Along with Covington & Burling LLP, TLDEF is representing one current state employee and one former state employee, both of whom were denied coverage under the plan for medically necessary health care because they are transgender.

“It took years of careful consideration before I was finally in a position to move forward with surgical care, an important part of my transition,” said plaintiff Gerda Zinner. “Knowing that the only reason I can’t get the care that my doctors and I have decided that I need is because I’m transgender is hurtful and makes me feel second-class.”

“Working with students who have special needs was one of the greatest joys of my life, but it was excruciating to be denied coverage for needed health care simply because I’m transgender,” said plaintiff Story VanNess.

Gerda Zinner, 30, is a transgender woman who lives in Hamilton County, Tennessee. An historian and educator, Gerda has been employed as an academic advisor by the University of Tennessee at Chattanooga since 2019. Despite being enrolled in the same plan as thousands of other University of Tennessee employees and making numerous requests, Gerda was denied a medically necessary surgery because her health care plan categorically excludes care for transgender people.
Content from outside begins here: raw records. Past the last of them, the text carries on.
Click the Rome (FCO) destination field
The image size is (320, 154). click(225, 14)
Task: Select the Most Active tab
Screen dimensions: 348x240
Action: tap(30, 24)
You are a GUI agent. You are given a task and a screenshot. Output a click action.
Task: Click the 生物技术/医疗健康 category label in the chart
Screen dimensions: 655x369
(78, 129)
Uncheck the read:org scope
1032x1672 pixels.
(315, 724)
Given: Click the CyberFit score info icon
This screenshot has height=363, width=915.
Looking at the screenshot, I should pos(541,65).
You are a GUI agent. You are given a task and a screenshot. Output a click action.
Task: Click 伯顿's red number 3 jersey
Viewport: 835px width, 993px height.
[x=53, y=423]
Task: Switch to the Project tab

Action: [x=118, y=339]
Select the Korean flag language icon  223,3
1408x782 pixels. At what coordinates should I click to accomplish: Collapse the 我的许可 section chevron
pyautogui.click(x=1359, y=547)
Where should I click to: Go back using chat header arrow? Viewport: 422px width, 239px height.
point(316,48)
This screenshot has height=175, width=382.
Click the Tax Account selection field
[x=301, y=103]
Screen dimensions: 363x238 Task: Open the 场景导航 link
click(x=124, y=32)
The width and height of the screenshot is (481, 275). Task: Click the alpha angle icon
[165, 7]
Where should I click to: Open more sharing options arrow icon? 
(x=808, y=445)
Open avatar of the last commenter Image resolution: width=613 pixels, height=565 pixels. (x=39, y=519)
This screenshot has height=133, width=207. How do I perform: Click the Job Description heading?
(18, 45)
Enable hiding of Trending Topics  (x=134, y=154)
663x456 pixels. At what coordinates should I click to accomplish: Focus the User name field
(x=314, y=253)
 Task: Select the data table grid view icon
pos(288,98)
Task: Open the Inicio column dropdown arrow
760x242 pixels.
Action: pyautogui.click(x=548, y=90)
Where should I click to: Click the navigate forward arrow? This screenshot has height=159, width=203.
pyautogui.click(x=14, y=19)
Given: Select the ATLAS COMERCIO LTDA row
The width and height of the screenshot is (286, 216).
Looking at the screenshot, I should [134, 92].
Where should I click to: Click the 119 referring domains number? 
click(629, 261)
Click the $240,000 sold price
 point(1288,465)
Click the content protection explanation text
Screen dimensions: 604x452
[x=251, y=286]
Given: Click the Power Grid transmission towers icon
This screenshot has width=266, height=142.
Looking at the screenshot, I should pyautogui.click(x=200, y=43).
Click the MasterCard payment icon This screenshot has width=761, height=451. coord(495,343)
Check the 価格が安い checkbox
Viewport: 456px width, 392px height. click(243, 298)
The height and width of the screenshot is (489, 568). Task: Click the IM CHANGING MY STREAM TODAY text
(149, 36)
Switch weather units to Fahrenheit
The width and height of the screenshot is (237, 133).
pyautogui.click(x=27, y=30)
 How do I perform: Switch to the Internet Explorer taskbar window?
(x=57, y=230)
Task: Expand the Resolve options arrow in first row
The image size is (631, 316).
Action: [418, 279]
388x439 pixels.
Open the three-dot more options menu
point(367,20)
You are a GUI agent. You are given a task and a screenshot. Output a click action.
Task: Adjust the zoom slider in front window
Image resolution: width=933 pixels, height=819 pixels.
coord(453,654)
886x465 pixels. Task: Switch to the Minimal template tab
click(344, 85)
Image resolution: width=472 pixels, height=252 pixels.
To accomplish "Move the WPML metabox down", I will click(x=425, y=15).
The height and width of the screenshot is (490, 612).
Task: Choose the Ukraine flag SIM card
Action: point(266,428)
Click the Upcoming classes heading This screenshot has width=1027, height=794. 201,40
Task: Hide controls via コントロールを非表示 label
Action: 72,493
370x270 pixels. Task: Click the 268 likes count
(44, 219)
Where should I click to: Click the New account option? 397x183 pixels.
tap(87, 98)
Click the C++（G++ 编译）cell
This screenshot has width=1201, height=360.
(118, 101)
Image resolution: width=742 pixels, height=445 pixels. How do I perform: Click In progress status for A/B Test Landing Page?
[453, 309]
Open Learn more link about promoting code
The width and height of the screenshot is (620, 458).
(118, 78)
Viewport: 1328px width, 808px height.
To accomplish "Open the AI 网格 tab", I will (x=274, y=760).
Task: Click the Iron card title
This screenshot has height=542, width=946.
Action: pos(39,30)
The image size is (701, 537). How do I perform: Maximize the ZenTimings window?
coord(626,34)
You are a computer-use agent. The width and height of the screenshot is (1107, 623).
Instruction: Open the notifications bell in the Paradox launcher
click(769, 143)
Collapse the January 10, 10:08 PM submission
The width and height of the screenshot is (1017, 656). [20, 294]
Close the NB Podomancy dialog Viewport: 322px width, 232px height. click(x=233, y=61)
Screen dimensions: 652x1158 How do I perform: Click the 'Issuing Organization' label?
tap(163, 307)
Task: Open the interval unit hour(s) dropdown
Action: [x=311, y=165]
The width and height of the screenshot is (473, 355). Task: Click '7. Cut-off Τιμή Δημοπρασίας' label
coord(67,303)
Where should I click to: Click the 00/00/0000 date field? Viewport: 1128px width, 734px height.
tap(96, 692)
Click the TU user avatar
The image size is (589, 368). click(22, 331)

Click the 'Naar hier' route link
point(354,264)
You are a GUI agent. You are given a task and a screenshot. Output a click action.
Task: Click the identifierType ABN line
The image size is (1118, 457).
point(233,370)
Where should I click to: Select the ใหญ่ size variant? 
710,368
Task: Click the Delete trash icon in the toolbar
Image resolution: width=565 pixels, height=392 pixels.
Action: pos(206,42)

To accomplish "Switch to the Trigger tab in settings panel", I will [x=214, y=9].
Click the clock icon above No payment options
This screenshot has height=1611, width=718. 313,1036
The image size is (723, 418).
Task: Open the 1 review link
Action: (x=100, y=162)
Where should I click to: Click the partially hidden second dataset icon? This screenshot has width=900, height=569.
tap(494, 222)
Story VanNess, 38, is a transgender woman who lives in Knox County, TN. Having worked as a special education teacher for Knox County Schools for five years, she also was enrolled in the state’s local education plan, but when Story sought to have transition-related surgery after consultation with her doctor, her therapist, and two surgeons, she was denied coverage because the state’s program excludes medically necessary procedures for transgender people seeking transition-related care, but allows those same procedures for cisgender people.

"Federal laws protect transgender people from workplace discrimination on the basis of sex. This lawsuit seeks to ensure that the State of Tennessee and its affiliates stop wrongfully excluding medically necessary transition-related care from their employee healthcare plans," said Darren Teshima, Partner at Covington & Burling LLP. "Covington is very proud to partner with our co-counsel and clients in this important work."

In the lawsuit filed today, TLDEF argues that Tennessee officials are violating the Equal Protection Clause of the U.S. Constitution, Title IX of the Education Amendments of 1972, and Title VII of the Civil Rights Act of 1964, by unlawfully discriminating based on sex and transgender status.

All mainstream medical associations, including the American Medical Association and the American Psychological Association, recognize that transition-related care can be medically necessary and life-saving. The AMA and other medical organizations have called for an end to discriminatory exclusions of transition-related medical care from public and private health insurance policies.

Read the complaint.

Ezra Cukor is handling the case for TLDEF. He is joined by attorneys Darren Teshima, Suzan Charlton, Udit Sood, Robert Winson, Natalie Ritchie, and Elaine Nguyen at Covington & Burling LLP, and other Tennessee attorneys.